I have two multidimensional datasets $X, Y$ of dimensions $m \times n$. Here $m$ is the successive measurements and $n$ is the data collected during each measurement. We can say each of $m$ are independent of each other but the $n$ features of the measurements are correlated.
My goal is to find the mutual information of $X, Y$ which are as well correlated with each other.
My approach is to use quantile transform and transform each of the $n$ columns into normal distributions. Since it is a linear transform, the mutual information should not be lost. Is this assumption correct?
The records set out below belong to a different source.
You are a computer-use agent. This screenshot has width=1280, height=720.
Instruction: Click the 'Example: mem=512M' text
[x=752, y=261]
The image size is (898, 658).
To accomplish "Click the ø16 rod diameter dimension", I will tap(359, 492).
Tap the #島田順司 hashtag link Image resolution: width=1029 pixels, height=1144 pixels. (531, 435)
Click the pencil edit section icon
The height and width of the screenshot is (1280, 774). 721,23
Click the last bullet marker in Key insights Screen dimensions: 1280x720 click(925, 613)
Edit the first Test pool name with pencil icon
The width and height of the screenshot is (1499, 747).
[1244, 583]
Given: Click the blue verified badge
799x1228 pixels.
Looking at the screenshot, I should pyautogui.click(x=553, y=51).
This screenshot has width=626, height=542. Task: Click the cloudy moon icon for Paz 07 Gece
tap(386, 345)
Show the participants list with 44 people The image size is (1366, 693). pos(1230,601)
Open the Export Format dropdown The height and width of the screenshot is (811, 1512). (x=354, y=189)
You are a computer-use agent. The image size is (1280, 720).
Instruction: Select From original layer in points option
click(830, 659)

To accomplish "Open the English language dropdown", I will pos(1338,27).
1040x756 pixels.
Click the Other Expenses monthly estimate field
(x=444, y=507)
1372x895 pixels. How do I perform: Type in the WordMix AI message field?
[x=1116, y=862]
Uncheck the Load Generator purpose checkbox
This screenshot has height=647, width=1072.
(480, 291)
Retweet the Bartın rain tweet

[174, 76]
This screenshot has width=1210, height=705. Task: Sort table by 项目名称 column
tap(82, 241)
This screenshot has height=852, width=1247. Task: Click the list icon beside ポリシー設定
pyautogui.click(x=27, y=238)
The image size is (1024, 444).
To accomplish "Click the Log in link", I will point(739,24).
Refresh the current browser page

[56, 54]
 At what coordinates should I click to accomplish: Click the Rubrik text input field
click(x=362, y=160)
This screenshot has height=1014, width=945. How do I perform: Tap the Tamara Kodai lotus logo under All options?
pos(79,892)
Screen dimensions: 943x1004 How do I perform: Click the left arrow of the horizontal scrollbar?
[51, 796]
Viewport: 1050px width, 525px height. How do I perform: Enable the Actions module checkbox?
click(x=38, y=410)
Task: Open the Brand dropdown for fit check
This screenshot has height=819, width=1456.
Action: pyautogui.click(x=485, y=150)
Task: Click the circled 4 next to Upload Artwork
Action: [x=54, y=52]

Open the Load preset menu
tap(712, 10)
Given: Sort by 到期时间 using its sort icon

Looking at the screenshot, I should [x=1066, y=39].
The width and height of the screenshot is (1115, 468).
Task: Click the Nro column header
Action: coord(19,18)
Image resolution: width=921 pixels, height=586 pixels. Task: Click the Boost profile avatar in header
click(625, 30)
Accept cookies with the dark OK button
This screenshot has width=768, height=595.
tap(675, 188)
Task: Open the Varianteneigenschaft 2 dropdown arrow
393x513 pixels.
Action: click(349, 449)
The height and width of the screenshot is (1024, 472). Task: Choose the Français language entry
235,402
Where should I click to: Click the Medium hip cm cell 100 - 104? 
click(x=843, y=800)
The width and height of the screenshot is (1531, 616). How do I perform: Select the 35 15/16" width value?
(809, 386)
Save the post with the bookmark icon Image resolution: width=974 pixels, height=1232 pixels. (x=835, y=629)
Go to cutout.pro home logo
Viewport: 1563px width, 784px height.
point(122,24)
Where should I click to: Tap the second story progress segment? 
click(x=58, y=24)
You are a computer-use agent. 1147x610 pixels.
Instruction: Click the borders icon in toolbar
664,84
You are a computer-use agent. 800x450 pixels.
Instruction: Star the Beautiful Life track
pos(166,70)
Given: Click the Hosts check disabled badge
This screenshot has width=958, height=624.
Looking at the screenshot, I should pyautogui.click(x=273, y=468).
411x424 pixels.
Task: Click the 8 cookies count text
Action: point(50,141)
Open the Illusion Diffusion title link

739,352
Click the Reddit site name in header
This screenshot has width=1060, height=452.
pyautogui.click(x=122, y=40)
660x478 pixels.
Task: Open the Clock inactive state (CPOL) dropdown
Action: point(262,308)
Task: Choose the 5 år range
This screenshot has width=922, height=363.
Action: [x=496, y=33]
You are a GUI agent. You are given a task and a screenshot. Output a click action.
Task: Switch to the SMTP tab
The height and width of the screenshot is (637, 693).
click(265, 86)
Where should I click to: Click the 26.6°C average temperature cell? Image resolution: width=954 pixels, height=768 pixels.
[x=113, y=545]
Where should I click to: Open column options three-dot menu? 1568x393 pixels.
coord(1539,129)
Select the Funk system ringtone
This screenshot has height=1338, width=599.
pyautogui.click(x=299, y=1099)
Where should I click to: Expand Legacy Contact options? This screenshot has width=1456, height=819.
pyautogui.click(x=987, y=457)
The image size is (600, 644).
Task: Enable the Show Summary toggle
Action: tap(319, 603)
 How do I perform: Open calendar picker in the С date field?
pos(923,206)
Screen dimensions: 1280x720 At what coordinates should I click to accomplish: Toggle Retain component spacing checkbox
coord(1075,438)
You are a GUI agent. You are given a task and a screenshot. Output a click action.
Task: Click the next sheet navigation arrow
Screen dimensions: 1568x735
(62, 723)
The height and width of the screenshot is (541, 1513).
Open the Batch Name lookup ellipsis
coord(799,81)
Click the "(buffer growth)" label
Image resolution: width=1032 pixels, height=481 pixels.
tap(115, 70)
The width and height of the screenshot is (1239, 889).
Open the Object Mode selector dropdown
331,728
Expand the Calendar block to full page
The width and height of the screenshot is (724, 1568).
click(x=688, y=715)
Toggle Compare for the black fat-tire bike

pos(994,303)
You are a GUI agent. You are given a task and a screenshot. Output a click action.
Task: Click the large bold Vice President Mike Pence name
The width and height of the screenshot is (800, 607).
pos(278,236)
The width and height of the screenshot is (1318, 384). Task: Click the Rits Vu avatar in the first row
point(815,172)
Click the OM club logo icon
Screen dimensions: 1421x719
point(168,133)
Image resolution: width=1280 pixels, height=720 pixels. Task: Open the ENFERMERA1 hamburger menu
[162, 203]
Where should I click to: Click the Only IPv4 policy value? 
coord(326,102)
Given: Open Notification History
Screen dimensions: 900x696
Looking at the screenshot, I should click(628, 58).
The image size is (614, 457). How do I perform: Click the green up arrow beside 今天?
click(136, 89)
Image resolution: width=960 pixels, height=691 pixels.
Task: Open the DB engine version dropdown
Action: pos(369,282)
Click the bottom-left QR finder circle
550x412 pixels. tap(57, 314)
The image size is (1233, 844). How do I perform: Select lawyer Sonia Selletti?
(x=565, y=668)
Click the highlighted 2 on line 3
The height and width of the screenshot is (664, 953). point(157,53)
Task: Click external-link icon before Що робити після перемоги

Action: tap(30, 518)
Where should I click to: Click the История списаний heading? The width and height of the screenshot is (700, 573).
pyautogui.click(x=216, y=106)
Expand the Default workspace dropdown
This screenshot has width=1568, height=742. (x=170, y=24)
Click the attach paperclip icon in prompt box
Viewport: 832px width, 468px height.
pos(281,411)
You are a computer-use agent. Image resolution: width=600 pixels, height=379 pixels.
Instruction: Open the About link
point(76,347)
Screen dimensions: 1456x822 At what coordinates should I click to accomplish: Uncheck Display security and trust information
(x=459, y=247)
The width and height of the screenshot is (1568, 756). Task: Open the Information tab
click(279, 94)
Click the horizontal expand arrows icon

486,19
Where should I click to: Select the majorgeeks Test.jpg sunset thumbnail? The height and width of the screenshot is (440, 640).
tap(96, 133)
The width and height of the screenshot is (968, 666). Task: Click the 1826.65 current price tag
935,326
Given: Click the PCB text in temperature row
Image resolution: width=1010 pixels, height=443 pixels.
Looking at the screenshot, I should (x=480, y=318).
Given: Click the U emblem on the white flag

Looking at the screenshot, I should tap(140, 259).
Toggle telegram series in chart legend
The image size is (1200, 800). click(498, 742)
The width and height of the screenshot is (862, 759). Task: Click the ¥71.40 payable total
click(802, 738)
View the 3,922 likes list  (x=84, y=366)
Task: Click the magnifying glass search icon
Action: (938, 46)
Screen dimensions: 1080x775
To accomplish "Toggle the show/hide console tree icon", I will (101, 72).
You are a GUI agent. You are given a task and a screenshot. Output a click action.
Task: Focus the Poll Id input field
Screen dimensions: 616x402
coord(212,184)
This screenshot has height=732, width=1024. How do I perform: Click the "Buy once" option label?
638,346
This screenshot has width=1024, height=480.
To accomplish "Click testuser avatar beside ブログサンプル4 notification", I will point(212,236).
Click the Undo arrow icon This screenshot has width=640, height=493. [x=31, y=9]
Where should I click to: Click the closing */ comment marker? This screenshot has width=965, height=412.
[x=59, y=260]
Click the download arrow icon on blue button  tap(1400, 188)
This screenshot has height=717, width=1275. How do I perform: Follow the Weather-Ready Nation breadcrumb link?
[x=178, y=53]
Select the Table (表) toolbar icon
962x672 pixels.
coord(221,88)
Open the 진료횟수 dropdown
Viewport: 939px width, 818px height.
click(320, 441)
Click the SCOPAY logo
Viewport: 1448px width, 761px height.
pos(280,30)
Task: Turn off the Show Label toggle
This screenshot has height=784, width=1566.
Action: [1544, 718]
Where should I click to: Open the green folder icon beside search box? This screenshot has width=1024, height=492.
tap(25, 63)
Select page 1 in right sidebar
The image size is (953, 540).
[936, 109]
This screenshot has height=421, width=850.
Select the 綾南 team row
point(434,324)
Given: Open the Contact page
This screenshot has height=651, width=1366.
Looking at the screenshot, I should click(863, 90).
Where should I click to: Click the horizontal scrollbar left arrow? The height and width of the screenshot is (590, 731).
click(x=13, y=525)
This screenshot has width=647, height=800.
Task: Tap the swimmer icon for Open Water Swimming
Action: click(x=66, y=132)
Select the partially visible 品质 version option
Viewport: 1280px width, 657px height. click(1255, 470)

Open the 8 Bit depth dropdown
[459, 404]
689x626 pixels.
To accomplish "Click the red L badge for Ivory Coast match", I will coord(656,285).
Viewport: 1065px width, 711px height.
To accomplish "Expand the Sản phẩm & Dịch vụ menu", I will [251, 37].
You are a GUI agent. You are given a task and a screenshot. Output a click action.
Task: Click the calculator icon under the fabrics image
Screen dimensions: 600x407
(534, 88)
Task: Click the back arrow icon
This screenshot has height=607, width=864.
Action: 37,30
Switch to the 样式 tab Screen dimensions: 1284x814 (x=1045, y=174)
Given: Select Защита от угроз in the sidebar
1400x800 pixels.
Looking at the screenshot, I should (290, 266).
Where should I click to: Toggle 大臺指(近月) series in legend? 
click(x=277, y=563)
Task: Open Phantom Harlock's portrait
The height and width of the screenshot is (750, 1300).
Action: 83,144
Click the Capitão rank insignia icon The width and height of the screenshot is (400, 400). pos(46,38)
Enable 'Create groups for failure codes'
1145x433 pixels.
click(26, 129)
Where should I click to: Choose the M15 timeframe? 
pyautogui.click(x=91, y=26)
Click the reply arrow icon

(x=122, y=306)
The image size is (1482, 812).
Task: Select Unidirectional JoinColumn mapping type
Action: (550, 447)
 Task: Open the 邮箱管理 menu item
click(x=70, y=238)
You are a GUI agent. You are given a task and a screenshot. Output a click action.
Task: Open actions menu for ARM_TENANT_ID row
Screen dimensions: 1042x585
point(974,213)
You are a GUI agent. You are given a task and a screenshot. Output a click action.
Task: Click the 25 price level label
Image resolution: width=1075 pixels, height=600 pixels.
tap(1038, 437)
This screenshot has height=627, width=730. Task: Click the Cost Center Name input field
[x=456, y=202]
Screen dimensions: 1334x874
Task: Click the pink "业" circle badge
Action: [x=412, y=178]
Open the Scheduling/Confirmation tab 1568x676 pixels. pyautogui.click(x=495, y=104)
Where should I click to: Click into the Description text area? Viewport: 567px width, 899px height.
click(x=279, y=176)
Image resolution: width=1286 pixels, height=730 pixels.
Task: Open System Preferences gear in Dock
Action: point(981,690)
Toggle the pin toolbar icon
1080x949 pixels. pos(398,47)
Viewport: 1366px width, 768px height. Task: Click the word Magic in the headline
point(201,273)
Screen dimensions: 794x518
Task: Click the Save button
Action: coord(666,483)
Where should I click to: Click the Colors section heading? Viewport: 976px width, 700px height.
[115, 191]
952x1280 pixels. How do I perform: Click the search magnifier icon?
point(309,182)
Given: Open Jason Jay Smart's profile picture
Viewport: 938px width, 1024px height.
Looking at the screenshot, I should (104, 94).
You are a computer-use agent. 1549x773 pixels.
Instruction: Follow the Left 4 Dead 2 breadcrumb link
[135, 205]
Then in this paper, titled "Mutual Information Is Copula Entropy" https://ieeexplore.ieee.org/stamp/stamp.jsp?arnumber=6077935, the authors prove that
$I(r) = -H_c (r)$, where $r$ are iid RVs.
Can I use this to find $I(X,Y)$? First transforming each individual columns $n$ of $X, Y$ into normal distribution by quantile transform and then find the Copula densities of the concatenated columns of $X, Y$ which now has the size $m \times 2n$ each of the columns are Gaussian.
$f_{X_1,..X_n,Y_1,..Y_n}(x_1,..x_n,y_1,..y_n) = C(f_{X1}(x_1),...f_{Xn}(x_n),f_{Y_1}(y_1),...f_{Y_n}(y_n)$
Then find
$I(X,Y) = H_c(x_1,..x_n,y_1,..y_n)$?
I am wondering that since Copula is non linear transform, does it preserve the mutual information? And I would also like to know if this overall approach is correct? Am I not considering something?